DLRG-Bezirk Mitglieder leisten fast 70 000 ehrenamtliche Stunden

Die Geehrten der DLRG zusammen mit dem Vorsitzenden Alexander Kley (l.).
Die Geehrten der DLRG zusammen mit dem Vorsitzenden Alexander Kley (l.). © Foto: Heike Feuchter
Gomadingen / Heike Feuchter 16.04.2018

 Ob im Schwimmkurs, am Badesee, im Schwimmbad oder  am Flussufer: Die aktiven Mitglieder der DLRG sind nicht wegzudenken. Wie viel ehrenamtliches Engagement, Zeit und Herzblut in die  Aufgabe der Wasserrettung investiert wird, zeigte die Bezirkstagung auf. 3699 Mitglieder zählen die zwölf Ortsgruppen des Bezirks. Von den Aktiven wurden im vergangenen Jahr über 68 000  ehrenamtliche Stunden geleistet.

Dass der Focus der Arbeit auf der allein schon 18 000 Stunden verschlingenden Ausbildung liegt, zeigte der Bericht des Vorsitzenden Alexander Kley auf. Anfängerschwimmkurse sowie die Ausbildung von Schwimmern zu Rettungsschwimmern seien die Kernkompetenzen des Vereins: „Jedes Kind, dem wir das Schwimmen beibringen, müssen wir nachher nicht retten“ brachte er die Basisarbeit auf den Punkt.

Weitere zahlreiche Stunden verbringen die DLRG´ler zur Unterstützung der Bademeister in Schwimmbädern, sind in der Wasserrettungsgruppe als Taucher, Bootsführer oder Strömungsretter an Gewässern im Einsatz. Sie bilden sich  bei Trainingsabenden fort, haben Bereitschaftsdienst, geben Aquasport, engagieren sich in der Jugendarbeit, im Katastrophenschutz und bei Veranstaltungen – nahezu 70 000 Ehrenamtsstunden.

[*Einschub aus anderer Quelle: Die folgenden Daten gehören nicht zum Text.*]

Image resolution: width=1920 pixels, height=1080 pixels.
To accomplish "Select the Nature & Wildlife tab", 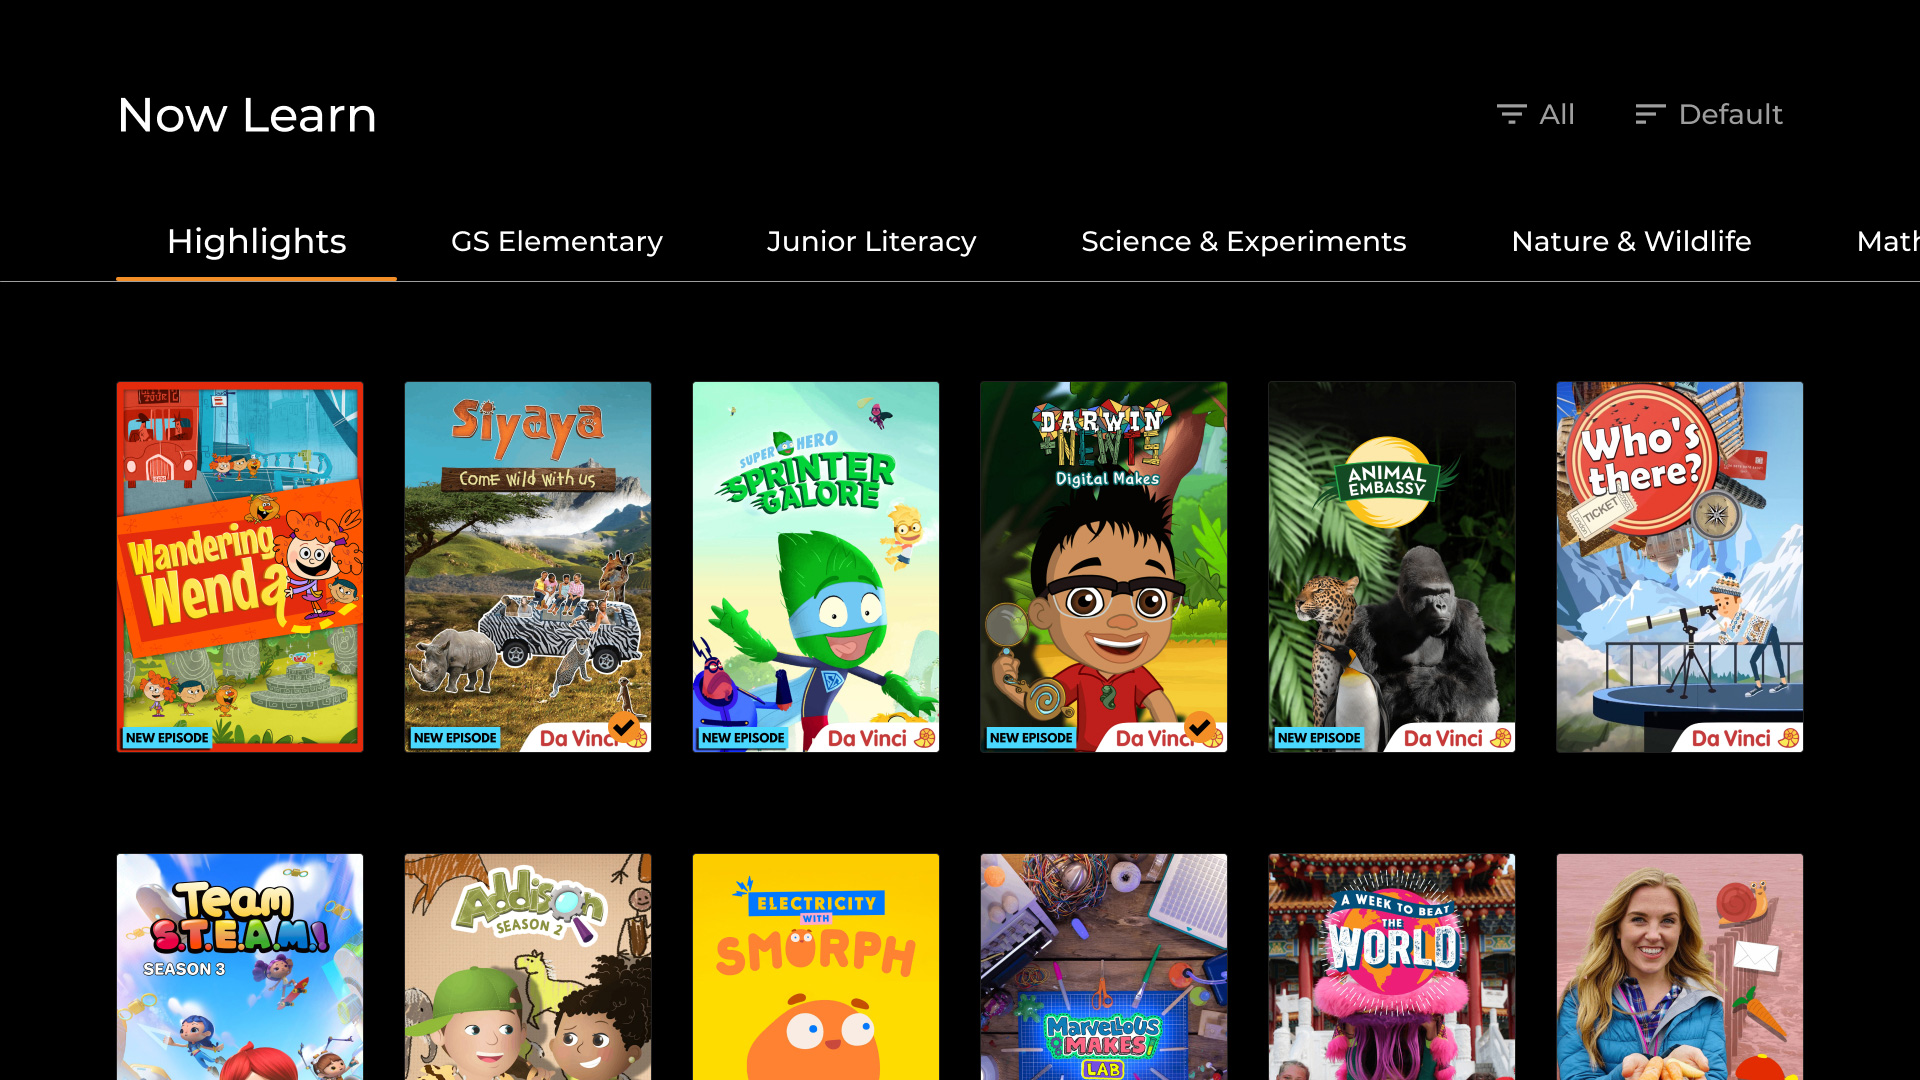I will pos(1631,241).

Dass die Arbeit der DLRG  wertgeschätzt wird, zeigte die Reihe der Gäste, unter denen sich neben Vertretern von Polizei und Feuerwehr auch politische Mandatsträger aus Gemeinde, Land und Bund einfanden. Bürgermeister Klemens Betz zeigte sich froh darüber, dass seine Gemeinde das Sternberghallenbad für die Region und als Übungsstätte für die Ortsgruppe des DLRG erhalten wird – ein gewaltiges finanzielles Vorhaben für die Gemeinde. Er brachte seine Hochachtung zum Ausdruck: „Sie haben unsere Flüchtlinge in ihren Reihen aufgenommen, ihnen genauso das Schwimmen beigebracht wie unseren Schulkindern“.

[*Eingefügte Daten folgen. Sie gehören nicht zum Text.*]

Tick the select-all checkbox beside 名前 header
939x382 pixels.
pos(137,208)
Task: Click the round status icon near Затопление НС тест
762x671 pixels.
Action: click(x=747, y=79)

„Ein automatischer Zugang zum Schwimmen ist nicht mehr selbstverständlich, da immer mehr Bäder geschlossen werden“, wusste  MdB Michael Donth (CDU). Umso beeindruckender seien die Zahlen der Schwimmkurse und Einsätze, die es der Bevölkerung ermögliche, unbesorgt dem Schwimmsport frönen zu können. Die Arbeit der DLRG sei unverzichtbar, sei es am Beckenrand, in der Ausbildung oder im Hintergrund der Verwaltung.

Andreas Glück, in Personalunion als MdL (FDP) und DRK- Kreisverbandspräsident vor Ort, drückte den Dank auf mehreren Ebenen aus. Er dankte für die geleistete Arbeit, für die reibungslose Zusammenarbeit der Blaulichtfraktion im Landkreis und nicht zuletzt als Vater, da sein Sohn erst kürzlich in Gomadingen seine Schwimmabzeichen erworben hatte.

Ehrungen beim Bezirkstag

Verdiente aktive Mitglieder wurden schließlich noch beim Bezirkstag ausgezeichnet. Das Verdienstabzeichen in Bronze erhielt Michael Dirr (OG Dettingen). Das silberne Verdienstabzeichen wurde Christoph Kley, Hans-Peter Sautter,  Martin Christner (alle OG Eningen), Wolfgang Parr (OG Mössingen), Bernd Boßler (OG Bad Urach) und Christina Klopsch (OG Dettingen) verliehen. Mit dem Verdienstabzeichen in Gold wurden Klaus Coconcelli (OG Dettingen) und Achim Fauser (OG Tübingen) ausgezeichnet.